Bull’s been in the game long enough that she pays “puke money” — $20 to clean up vomit, a policy she instituted after she tried to clean up chunky vom on the wall outside the bathroom and started hurling herself when she felt some land on her new pattern tights. All in front of customers, who also saw her tear the tights off and chuck them into the puke pile.
There are other stories, many of them, like the time early on Bull had to kick a bathroom door in on someone filming a sex act who refused to stop or leave when she caught them. But those might not belong in print.
Chris Flathers and Trevor Austin: Co-owners of Stumble Stilskins (GSO)
Chris Flathers’ bar stories predate the founding of Stumble Stilkskins, the downtown Greensboro sports bar he opened with Trevor Austin in late 2004. Like the time Jon Bon Jovi was hanging out at the old Rhino Club and Flathers caught a woman stealing beer from the back.
But most of the memories the friends offered took place inside their own venue, especially in the early days. The night Austin found a man pissing all the way down a back hallway and pushed him into it with a foot to the behind. The night a guy jumped on a table, performing an Ozzy Osborne song that blared from the jukebox while someone flashed the lights inside, though they can’t remember how exactly the man wound up out cold on the sidewalk.
The night a woman squatted to pee into a trash can in the men’s room, or that they saw a guy dressed as Mario for Halloween stimulating a woman — probably with his big fake Mario glove still on, they said — or the woman who flashed them repeatedly for shots for a year straight, not realizing they’d been reciprocating with non-alcoholic shots they called “Cotton Candy.”
They stopped each other short of telling several stories, or offered highlights from others like a woman being told to get off a table and instead jumping from table to table before mis-stepping and tipping the table vertically, then hitting the floor. There’s a host of stories that recall the Mario incident sans costumes.
But others are a little more innocent, like the old days when Flathers, Austin and other area bar owners and ’tenders played a friendly game of thievery, stealing items from each other’s venues including distinctive tap handles and wall art and mounting in their own establishments, seeing how long it would take someone to notice. Once someone nabbed an alien-shaped piñata Flathers had brought in from the old Rhino, and periodically sent him Polaroids of the alien in various bars. In one, the alien posed smoking a cigarette, but eventually it came home.
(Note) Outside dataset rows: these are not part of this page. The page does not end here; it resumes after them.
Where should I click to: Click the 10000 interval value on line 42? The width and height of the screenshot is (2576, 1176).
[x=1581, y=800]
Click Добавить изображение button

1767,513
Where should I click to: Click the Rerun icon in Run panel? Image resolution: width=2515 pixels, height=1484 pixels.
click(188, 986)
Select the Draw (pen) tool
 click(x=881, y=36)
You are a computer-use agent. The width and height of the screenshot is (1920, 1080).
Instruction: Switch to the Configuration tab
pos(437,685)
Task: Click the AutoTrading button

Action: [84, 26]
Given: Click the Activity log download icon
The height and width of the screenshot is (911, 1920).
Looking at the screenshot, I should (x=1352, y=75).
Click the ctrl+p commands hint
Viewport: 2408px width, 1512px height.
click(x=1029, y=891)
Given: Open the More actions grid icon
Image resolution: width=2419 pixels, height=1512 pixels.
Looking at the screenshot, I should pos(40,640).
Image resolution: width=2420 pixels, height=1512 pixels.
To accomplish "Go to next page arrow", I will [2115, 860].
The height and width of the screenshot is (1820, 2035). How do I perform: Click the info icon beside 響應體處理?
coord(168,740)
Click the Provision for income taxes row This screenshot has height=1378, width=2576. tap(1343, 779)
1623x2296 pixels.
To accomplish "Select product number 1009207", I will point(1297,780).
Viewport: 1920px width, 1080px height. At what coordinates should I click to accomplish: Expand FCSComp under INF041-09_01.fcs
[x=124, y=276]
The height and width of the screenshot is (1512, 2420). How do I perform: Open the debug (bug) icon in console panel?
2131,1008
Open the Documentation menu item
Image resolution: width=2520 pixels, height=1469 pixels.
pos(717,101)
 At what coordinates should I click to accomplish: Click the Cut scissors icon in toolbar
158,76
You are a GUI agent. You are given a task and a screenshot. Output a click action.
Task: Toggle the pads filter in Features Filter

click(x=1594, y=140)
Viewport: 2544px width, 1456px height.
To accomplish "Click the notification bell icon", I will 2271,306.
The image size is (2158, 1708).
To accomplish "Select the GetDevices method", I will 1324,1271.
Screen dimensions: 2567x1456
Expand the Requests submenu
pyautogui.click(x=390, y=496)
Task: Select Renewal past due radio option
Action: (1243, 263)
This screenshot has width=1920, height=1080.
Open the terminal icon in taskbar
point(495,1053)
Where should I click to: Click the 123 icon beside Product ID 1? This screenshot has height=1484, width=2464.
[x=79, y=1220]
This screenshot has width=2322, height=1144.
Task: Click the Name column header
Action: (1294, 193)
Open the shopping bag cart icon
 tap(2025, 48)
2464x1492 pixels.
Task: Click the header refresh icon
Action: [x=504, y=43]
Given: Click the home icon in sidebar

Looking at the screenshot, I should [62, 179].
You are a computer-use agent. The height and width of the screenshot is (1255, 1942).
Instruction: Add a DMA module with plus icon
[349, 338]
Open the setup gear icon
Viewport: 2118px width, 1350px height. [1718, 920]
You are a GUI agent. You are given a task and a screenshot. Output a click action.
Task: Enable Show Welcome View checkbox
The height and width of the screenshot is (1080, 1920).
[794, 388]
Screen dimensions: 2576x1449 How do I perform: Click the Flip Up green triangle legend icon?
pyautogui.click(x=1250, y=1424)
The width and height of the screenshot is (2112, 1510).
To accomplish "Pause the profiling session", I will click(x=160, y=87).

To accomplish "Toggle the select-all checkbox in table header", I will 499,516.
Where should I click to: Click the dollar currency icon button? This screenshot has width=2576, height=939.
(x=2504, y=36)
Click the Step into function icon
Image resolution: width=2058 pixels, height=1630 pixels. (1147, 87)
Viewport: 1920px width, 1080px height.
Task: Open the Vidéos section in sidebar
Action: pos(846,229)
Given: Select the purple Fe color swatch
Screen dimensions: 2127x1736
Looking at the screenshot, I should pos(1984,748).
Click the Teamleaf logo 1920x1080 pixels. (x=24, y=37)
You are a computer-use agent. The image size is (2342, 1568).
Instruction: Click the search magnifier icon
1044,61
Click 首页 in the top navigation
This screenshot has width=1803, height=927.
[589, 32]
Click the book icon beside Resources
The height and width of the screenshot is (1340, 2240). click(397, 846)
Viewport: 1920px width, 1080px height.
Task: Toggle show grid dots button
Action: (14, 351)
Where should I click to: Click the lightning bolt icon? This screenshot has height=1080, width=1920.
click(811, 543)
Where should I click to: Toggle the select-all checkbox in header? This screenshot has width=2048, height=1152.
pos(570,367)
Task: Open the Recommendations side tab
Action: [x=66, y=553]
Chris Flathers and Trevor Austin are older now, and not behind the bar as much as they used to be. There’s a hint of nostalgia in their voices, for the early days when they could get away with harmless mischief like the cordial thefts, sort of like Tiffany Howell’s Altoids story. I’m sure the two have stories that mirror the debauchery Brian Clarey’s told me about on his smoke breaks, or the secrets Jerry Cooper is going to keep to himself. But if you want those stories out of any of these folks, you might need to buy them a couple of drinks first.